Structure of Cell Wall Lipopolysaccharide from Salmonella typhimurium

Cell wall lipopolysaccharide from a semirough or SR strain of Salmonella typhimurium was studied by partial acid hydrolysis and methylation. Mutants lacking phosphomannoisomerase were utilized to prepare lipopolysaccharides specifically labeled in their mannose residues, which are found only in the “O side chain” portion of the lipopolysaccharides. After partial acid hydrolysis, the major oligosaccharide product from the SR strain was mannosyl‐rhamnose, and the longest mannose‐containing oligosaccharide isolated was mannosyl‐rhamnosyl‐galactose.
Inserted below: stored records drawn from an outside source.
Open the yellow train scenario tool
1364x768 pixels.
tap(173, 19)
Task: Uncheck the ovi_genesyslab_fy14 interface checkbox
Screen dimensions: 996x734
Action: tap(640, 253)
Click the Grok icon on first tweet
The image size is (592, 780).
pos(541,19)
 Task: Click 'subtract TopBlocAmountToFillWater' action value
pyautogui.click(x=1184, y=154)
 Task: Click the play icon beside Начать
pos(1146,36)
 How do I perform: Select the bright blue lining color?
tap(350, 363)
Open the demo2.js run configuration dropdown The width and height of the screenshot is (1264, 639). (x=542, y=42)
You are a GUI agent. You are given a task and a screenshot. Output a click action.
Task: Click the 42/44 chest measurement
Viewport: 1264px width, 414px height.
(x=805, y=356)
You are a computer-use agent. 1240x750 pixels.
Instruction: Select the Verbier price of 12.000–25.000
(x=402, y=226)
In contrast, the major product from the wild type strain was galactosyl‐mannosyl‐rhamnose, and larger mannose‐containing oligosaccharides were also found. After methylation the mannose residues of the SR lipopolysaccharide gave rise only to a tri‐ O ‐methyl‐mannose, whereas the mannose resudues of the wild type lipopolysaccharide were converted mostly to a di‐ O ‐methyl‐mannose, and also to a tri‐ O ‐methyl‐ and a tetra‐ O ‐methyl‐mannose. On the other hand, gas‐liquid chromatography of acetylated methyl alditols from the SR strain indicated that the structure of the R core and of the O repeat unit was not altered. We conclude that SR strains cannot polymerize the O repeat unit, but transfer the unpolymerized “O repeat units” to the normal attachment sites on the R core.